> EXTRACTED ENTRIES
--
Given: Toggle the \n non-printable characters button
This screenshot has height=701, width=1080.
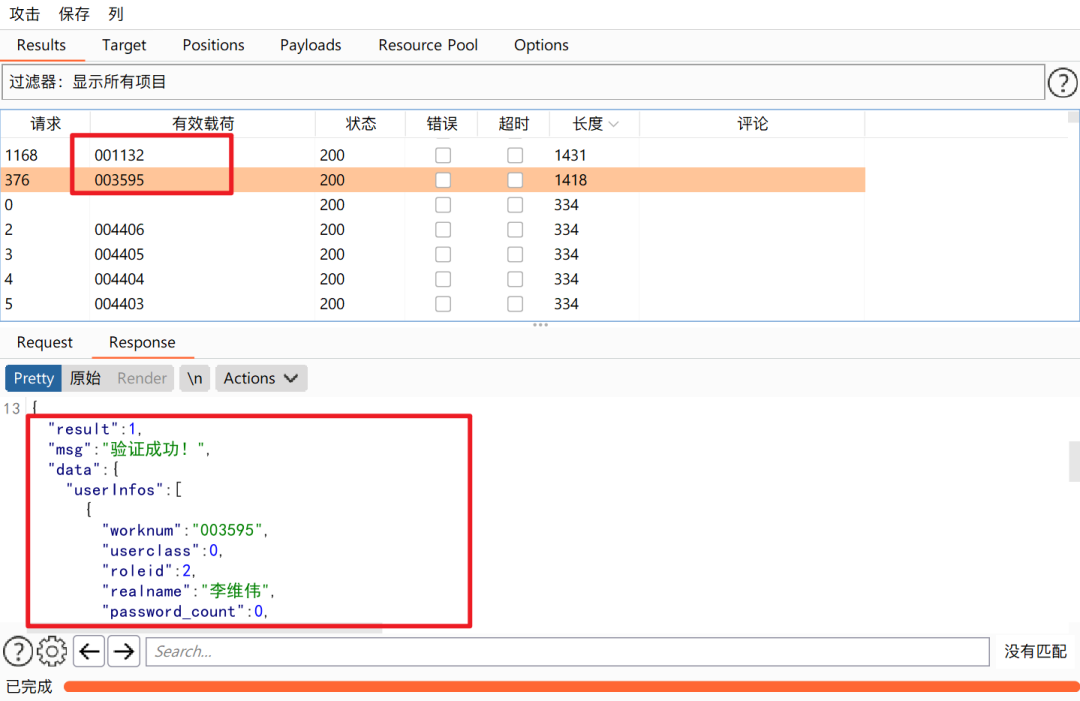Looking at the screenshot, I should click(x=195, y=379).
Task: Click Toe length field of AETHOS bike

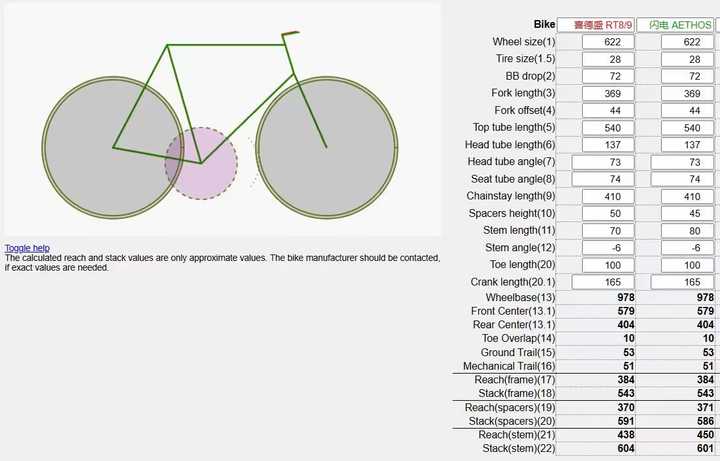Action: 686,265
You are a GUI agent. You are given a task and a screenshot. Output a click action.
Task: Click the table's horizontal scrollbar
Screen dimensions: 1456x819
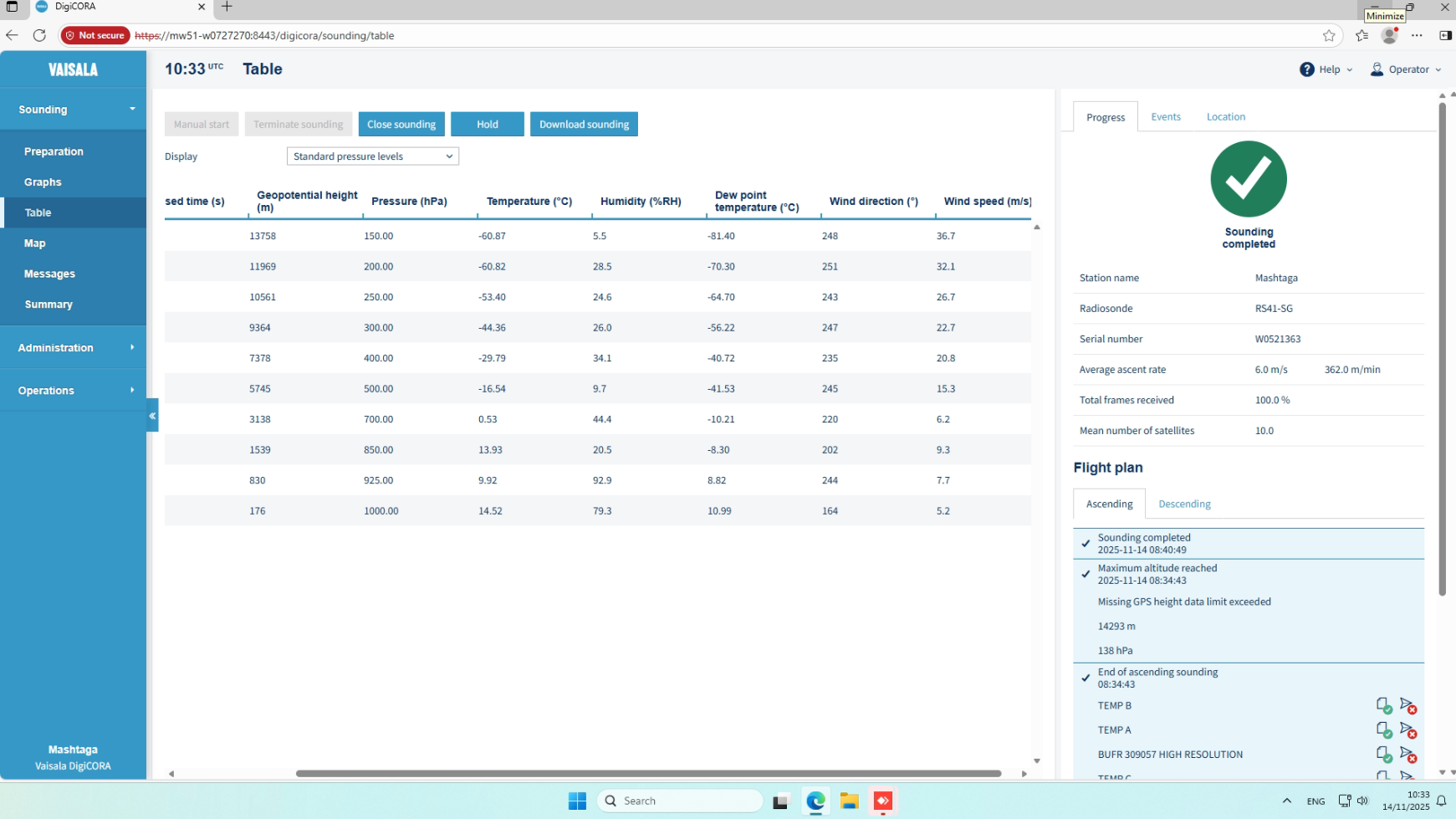tap(648, 774)
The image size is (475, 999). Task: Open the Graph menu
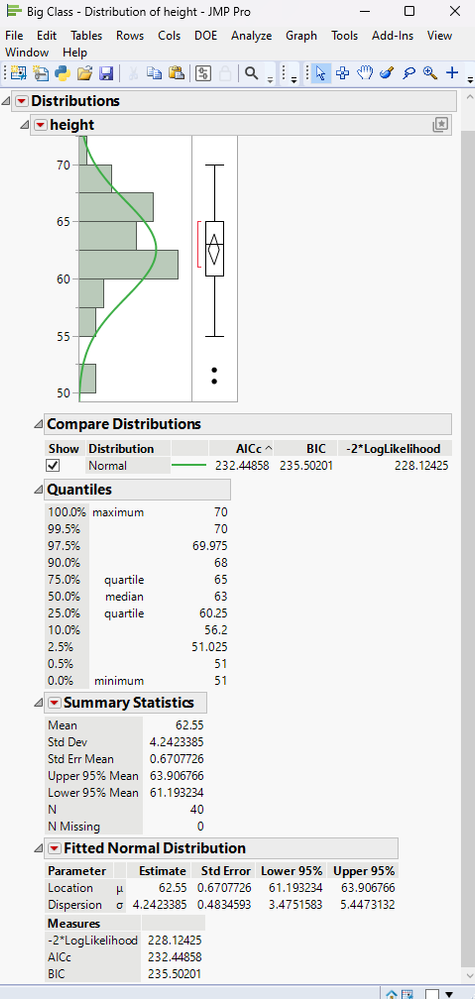[x=301, y=36]
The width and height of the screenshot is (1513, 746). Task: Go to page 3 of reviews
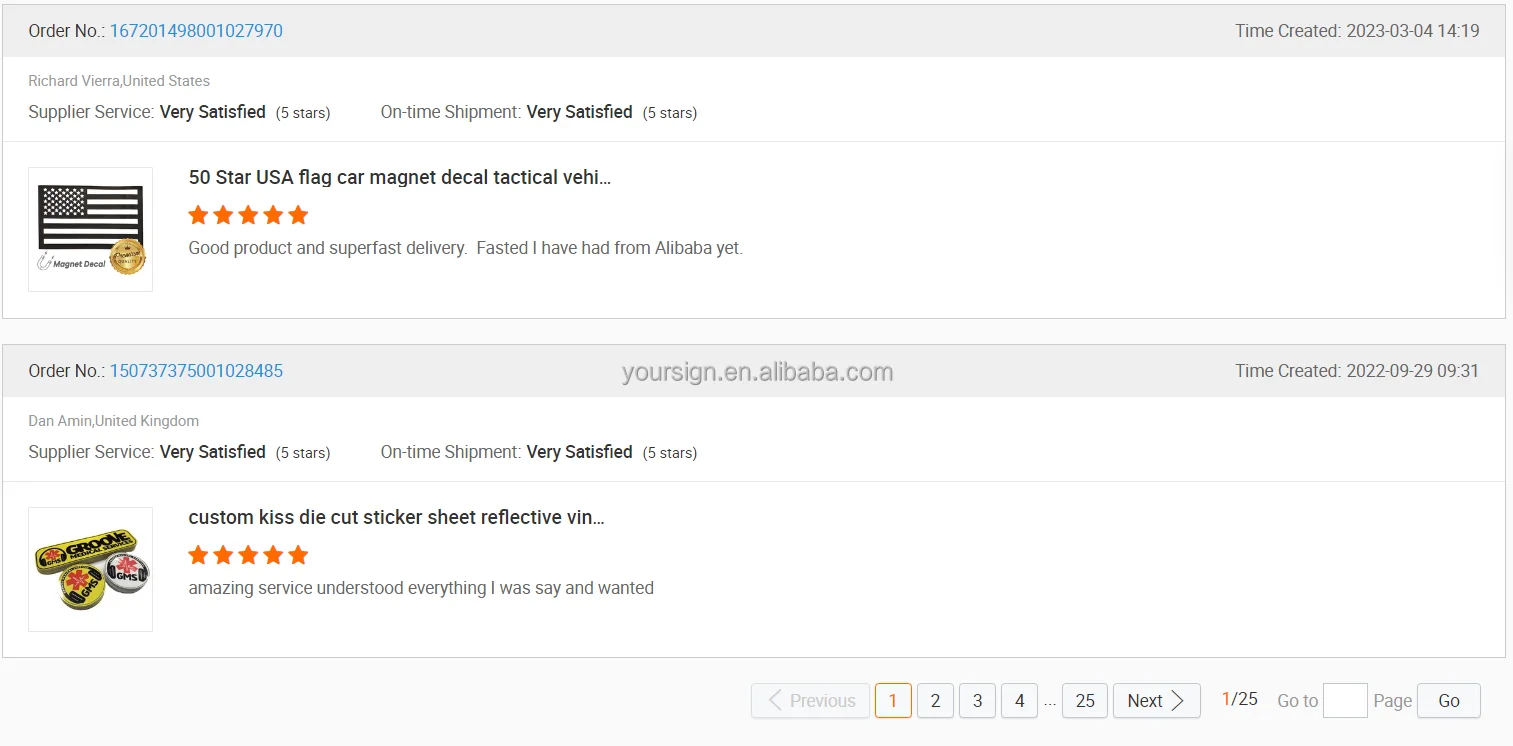[977, 701]
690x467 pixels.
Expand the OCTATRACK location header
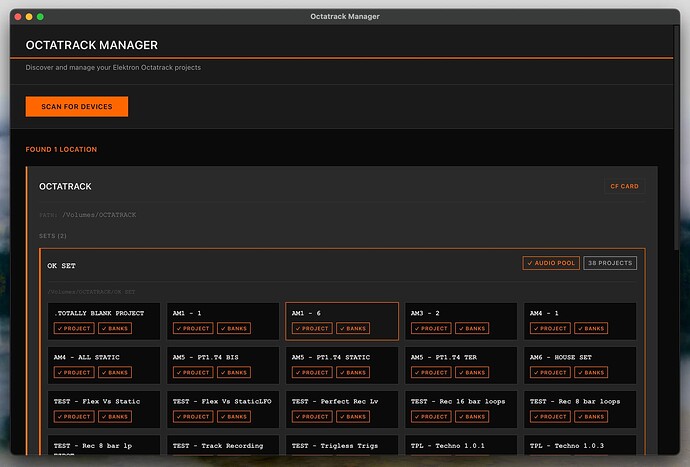65,187
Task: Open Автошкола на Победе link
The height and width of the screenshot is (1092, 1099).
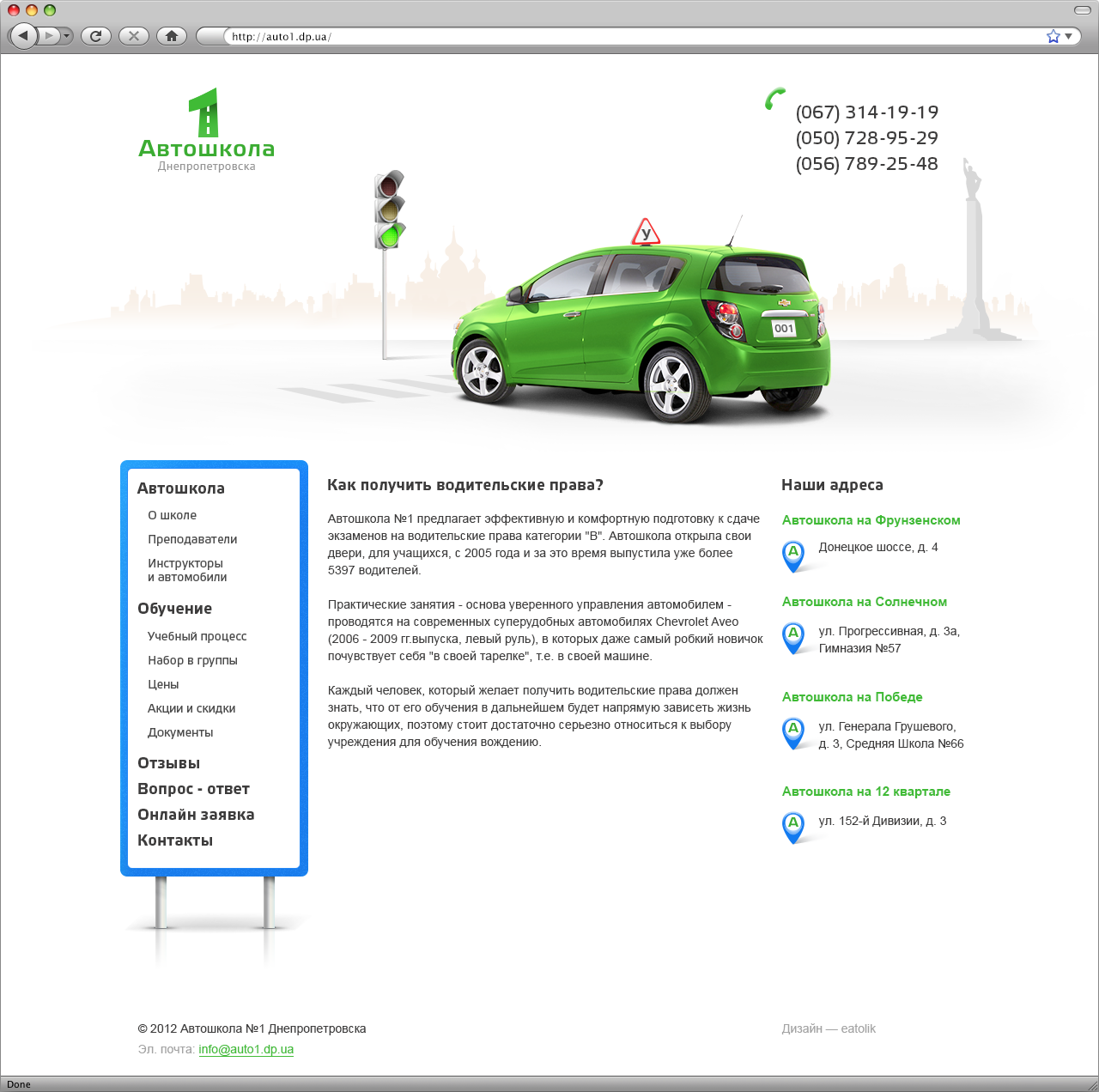Action: 852,697
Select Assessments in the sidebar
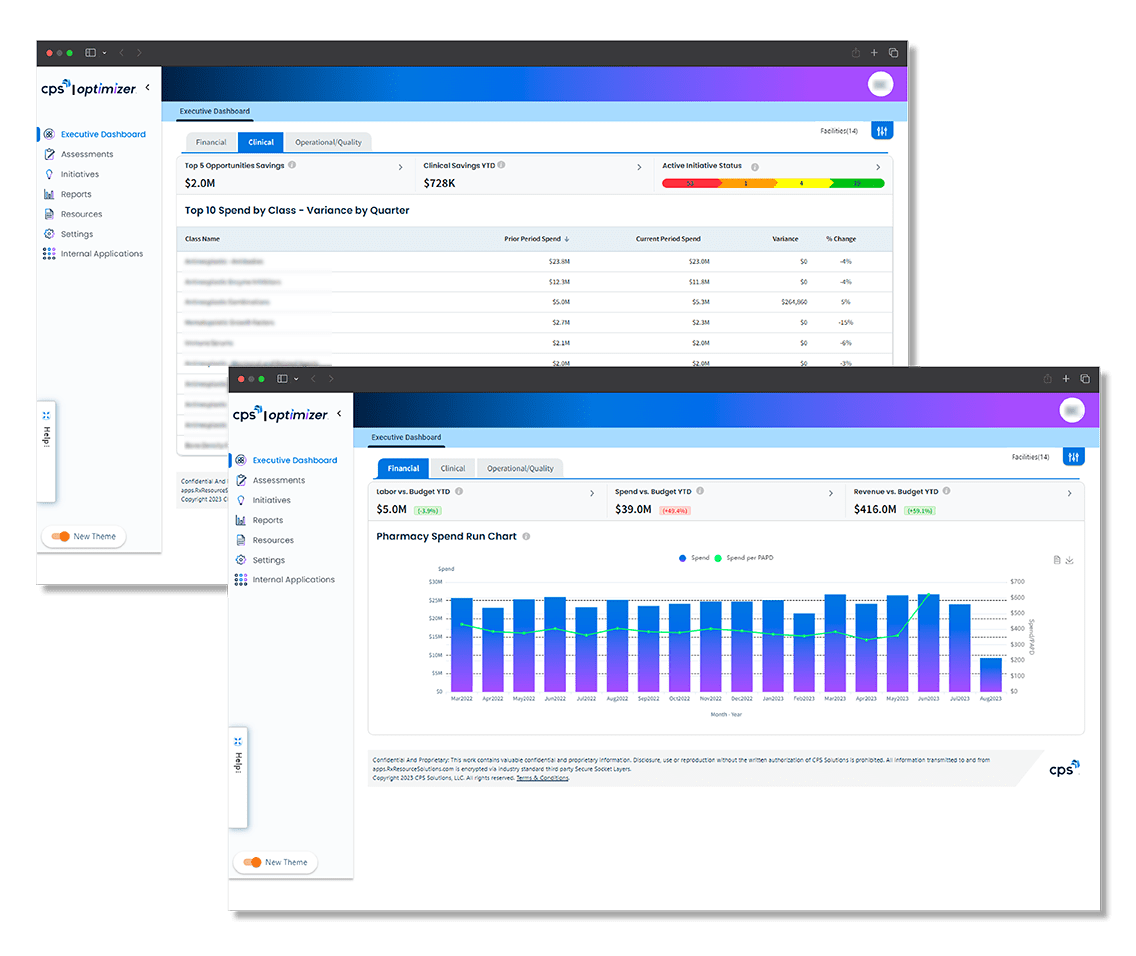This screenshot has width=1136, height=956. (281, 480)
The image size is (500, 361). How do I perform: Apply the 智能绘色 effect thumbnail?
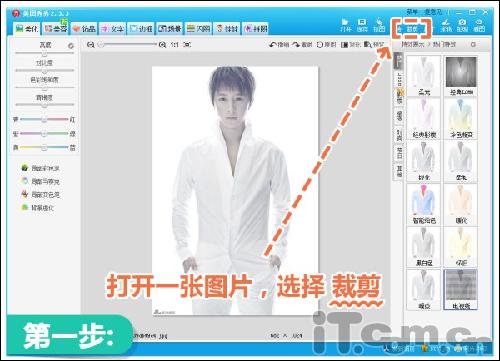tap(424, 204)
--
> WHAT TO PRODUCE
Rewrite the rows starting at the line that contains "The width and" and ending at the line that contains "Action: 852,697", with "screenshot" changed to "image" and nothing else altered. Leave the pictures out of your answer.

> SOLUTION FOR THIS TASK
The width and height of the image is (1513, 746). Task: Go to page 3 of reviews
[977, 701]
690x467 pixels.
Expand the OCTATRACK location header
65,187
Task: Open Автошкола на Победе link
The height and width of the image is (1092, 1099).
Action: 852,697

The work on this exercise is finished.